### Aim of the task
Find the line containing "626x453 pixels." in the material below, then please transcribe it and each line after it exactly, without the pictures.
--- --- ---
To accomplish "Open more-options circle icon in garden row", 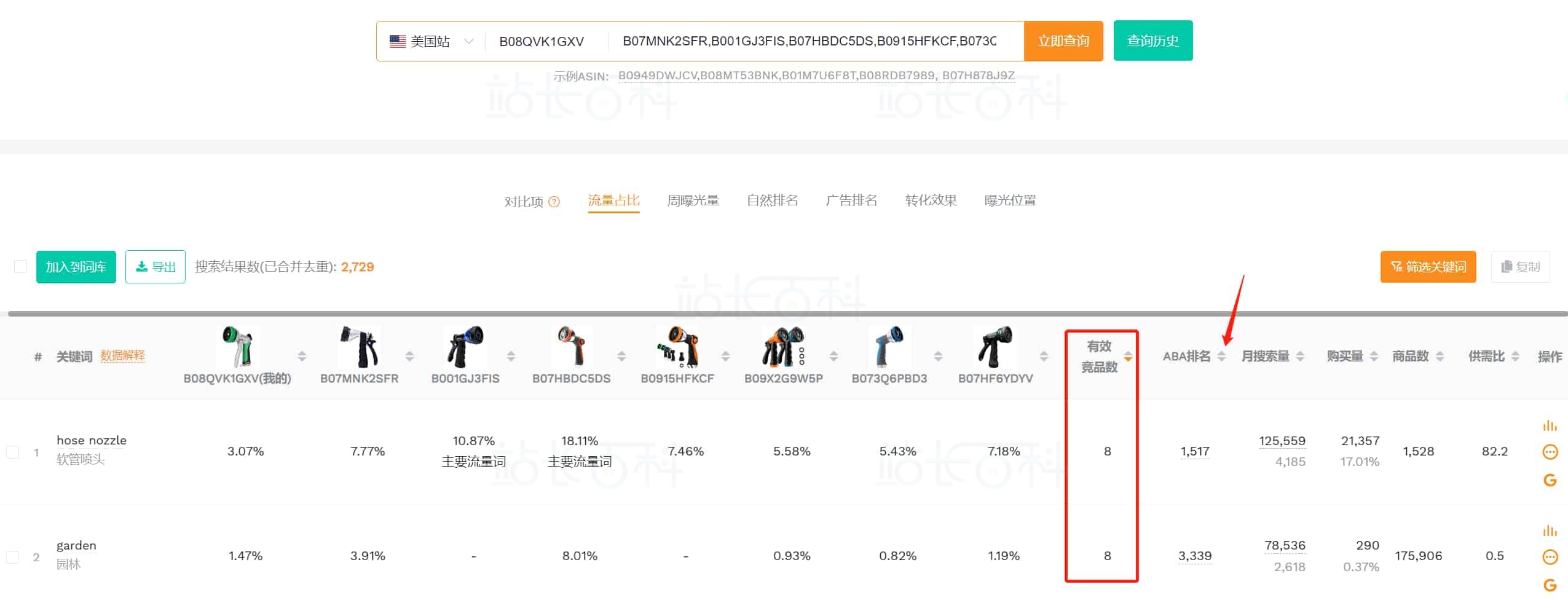I will pyautogui.click(x=1550, y=557).
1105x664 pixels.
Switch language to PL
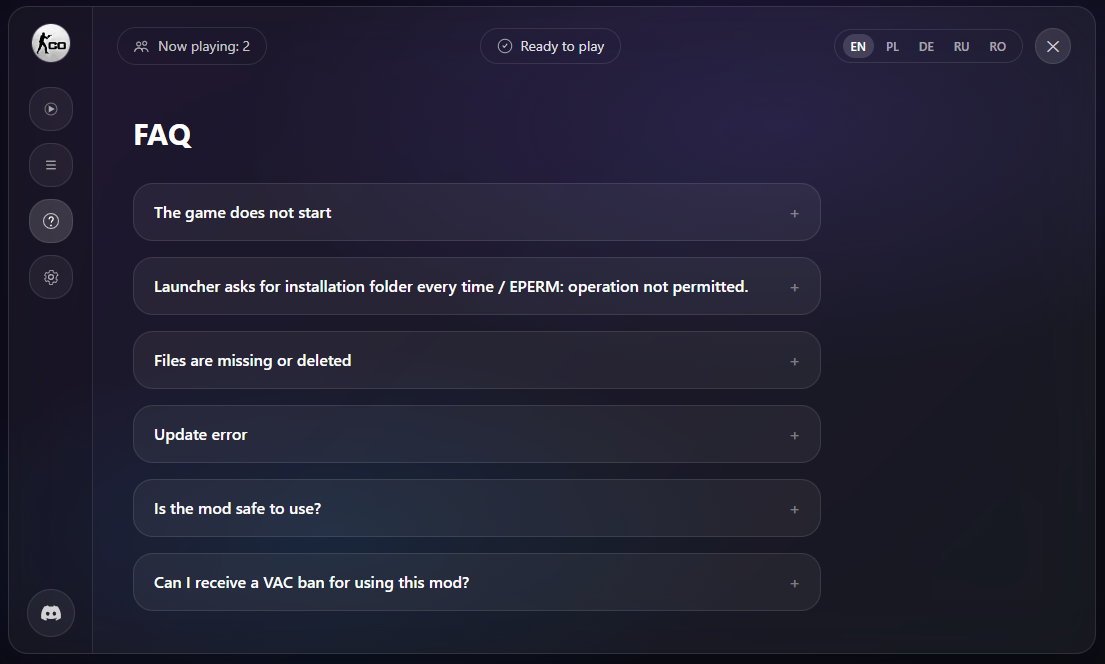[892, 46]
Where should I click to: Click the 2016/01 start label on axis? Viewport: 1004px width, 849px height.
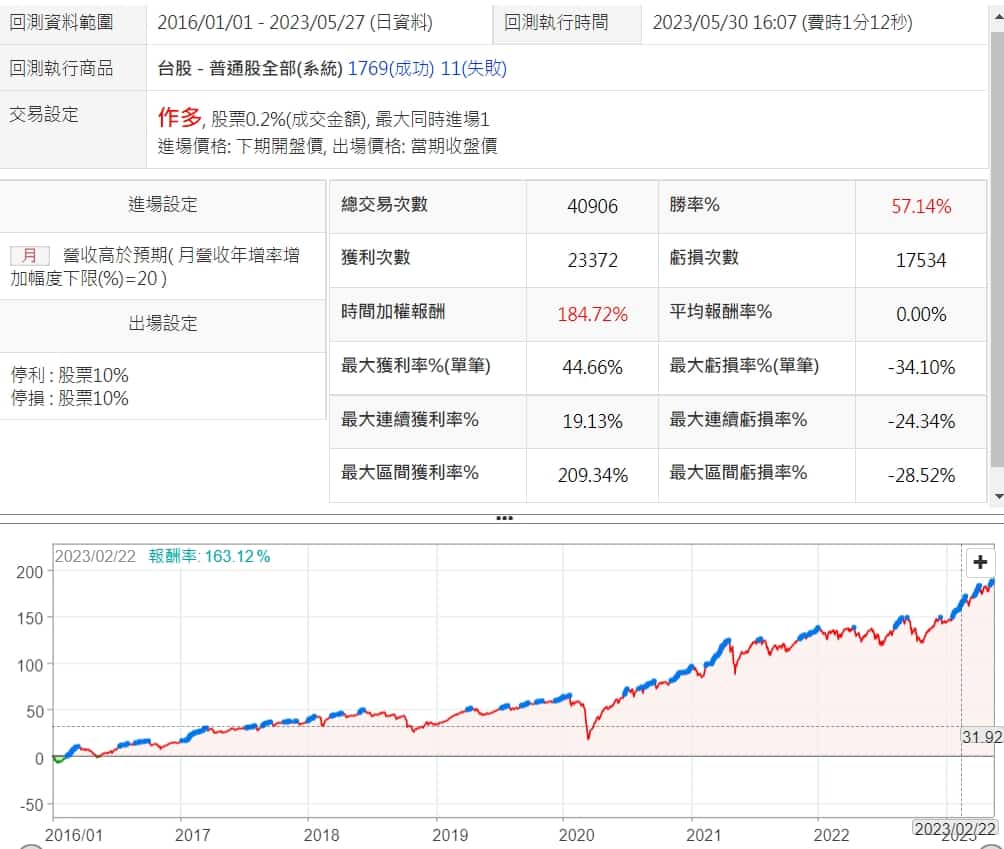[x=73, y=834]
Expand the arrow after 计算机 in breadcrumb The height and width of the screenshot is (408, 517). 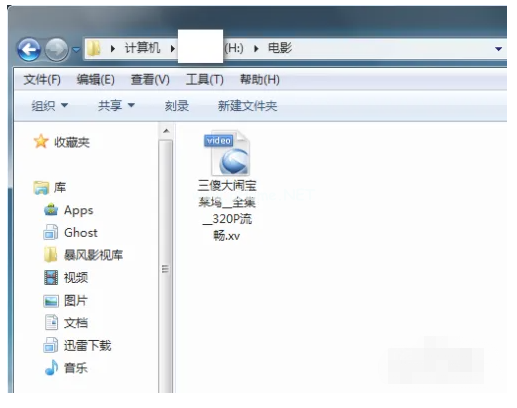[172, 49]
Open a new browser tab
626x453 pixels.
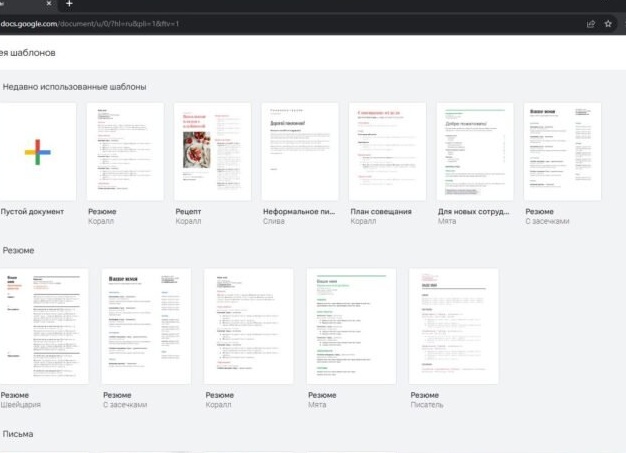[x=69, y=5]
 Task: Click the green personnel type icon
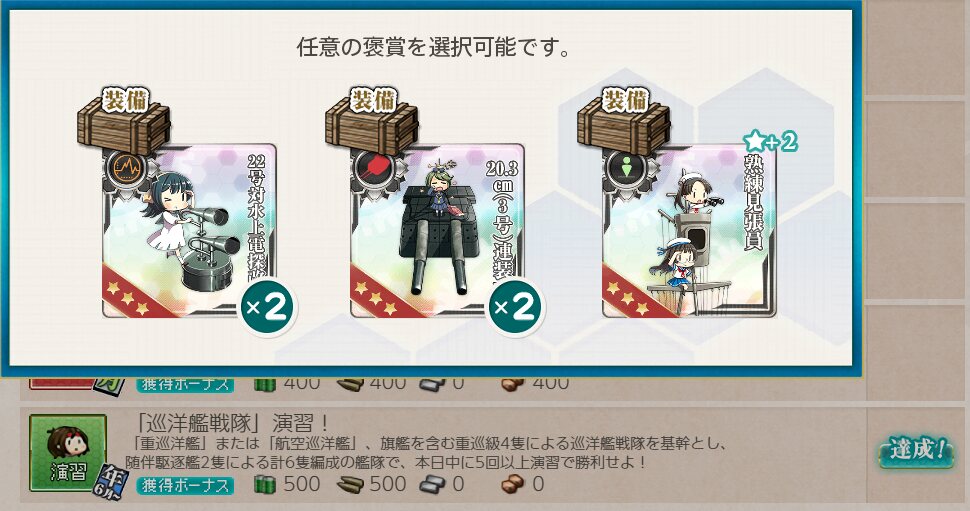[x=627, y=167]
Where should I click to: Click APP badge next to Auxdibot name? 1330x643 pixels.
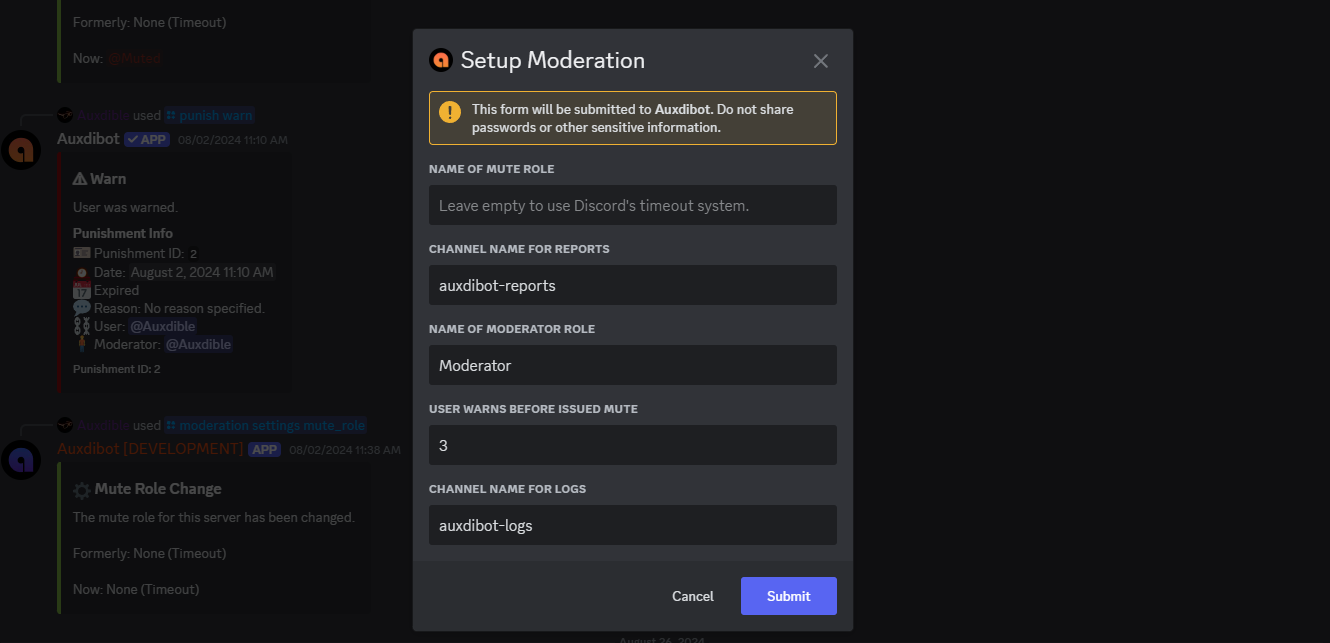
--- --- ---
### Final answer
626x453 pixels.
[x=69, y=5]
 Task: Click the green personnel type icon
[x=627, y=167]
Where should I click to: Click APP badge next to Auxdibot name? 1330x643 pixels.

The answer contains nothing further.